Weldon Researchers Receive CTSI Grants
Two Purdue researchers received grants through the Collaboration in Translational Research (CTR) grant program. CTR grants are designed to help scientists conduct early-stage research projects that may attract larger grant awards from external sources, such as the NIH. To foster collaboration, the program required that each grant proposal include participation from scientists from two or more sponsoring academic campuses: Purdue, Indiana University-Bloomington, Indiana University-Purdue University Indianapolis, the Indiana School of Medicine and the University of Notre Dame. The recipients and their projects are:
Ji-Xin Cheng, of the Weldon School of Biomedical Engineering, and Shaoxiong Chen, of the Department of Pathology and Laboratory Medicine, IU School of Medicine, will receive $74,000 to support their project titled, "Prevention of Pancreatic Cancer Metastasis by Abrogating Cholesterol Metabolism." Additional project collaborators include Jingwu Xie, of the IU School of Medicine.

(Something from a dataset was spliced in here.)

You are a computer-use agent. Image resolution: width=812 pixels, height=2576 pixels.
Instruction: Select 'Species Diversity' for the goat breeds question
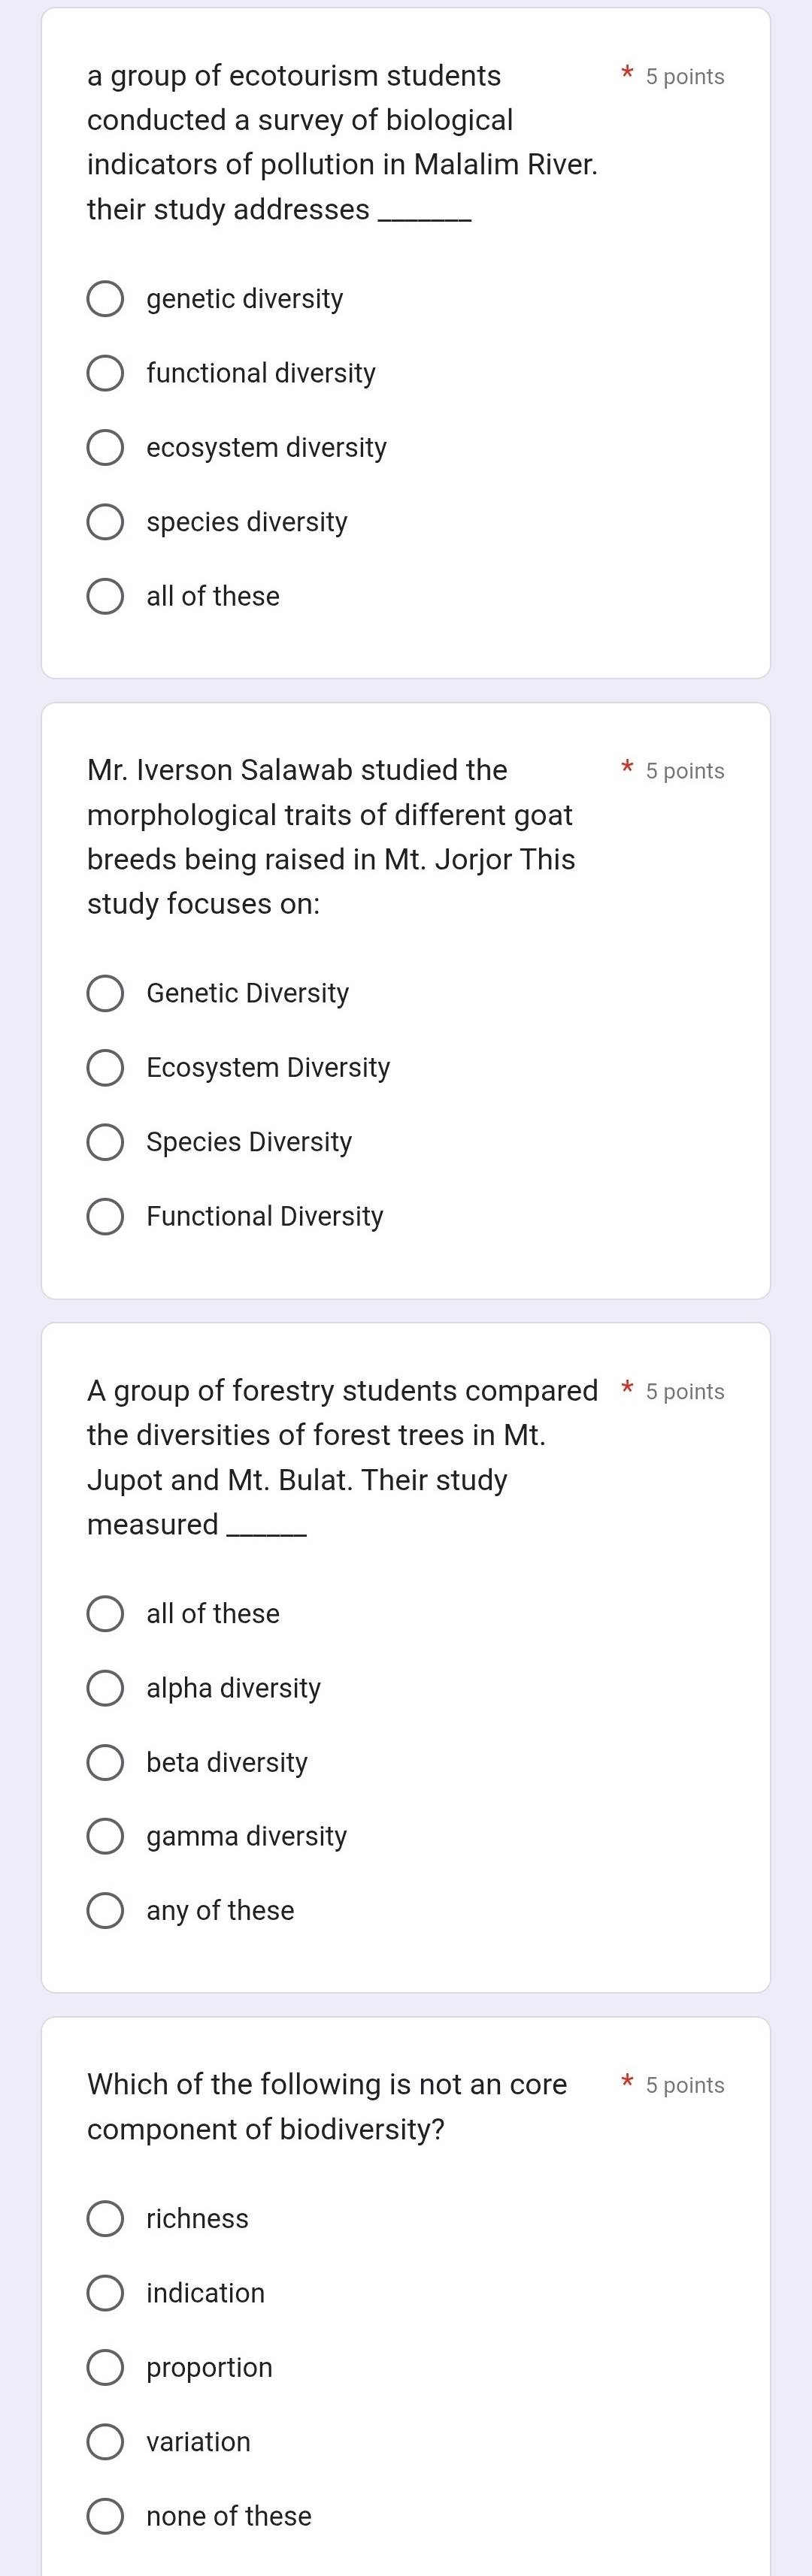[x=105, y=1142]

Bumsoo Han, School of Mechanical Engineering and Weldon School of Biomedical Engineering, and Kinam Park, also of the Weldon School, and Jian-Ting Zhang, of the Department of Pharmacology and Toxicology, IU School of Medicine, will receive $75,000 to support their project titled, "Rapid screening of drugs for multidrug resistant cancers using a new tumor-microenvironment-on-chip platform."
Craig Goergen, Weldon School of Biomedical Engineering, will receive $10,000 through the core pilot grant program. Core pilot grants provide investigators access to more than 60 Indiana CTSI-approved core facilities across the IU, Purdue, and Notre Dame campuses. Goergen is granted access to the Transgenic Mouse Core at Purdue in support of his project titled, "Creation of apolipoprotein E-deficient rats for the study of cardiovascular disease."
The Indiana CTSI is a statewide collaboration of IU, Purdue and Notre Dame, as well as public and private partnerships that facilitate the translation of scientific discoveries in the lab into clinical trials and new patient treatments in Indiana and beyond.
It was established in 2008 with a $25 million Clinical and Translational Science Award (CTSA) from the National Center for Research Resources of the NIH, and with nearly $60 million from the state, the three member universities, and public and private donors. The Indiana CTSI is a member of a national network of 55 CTSA-funded organizations across the United States.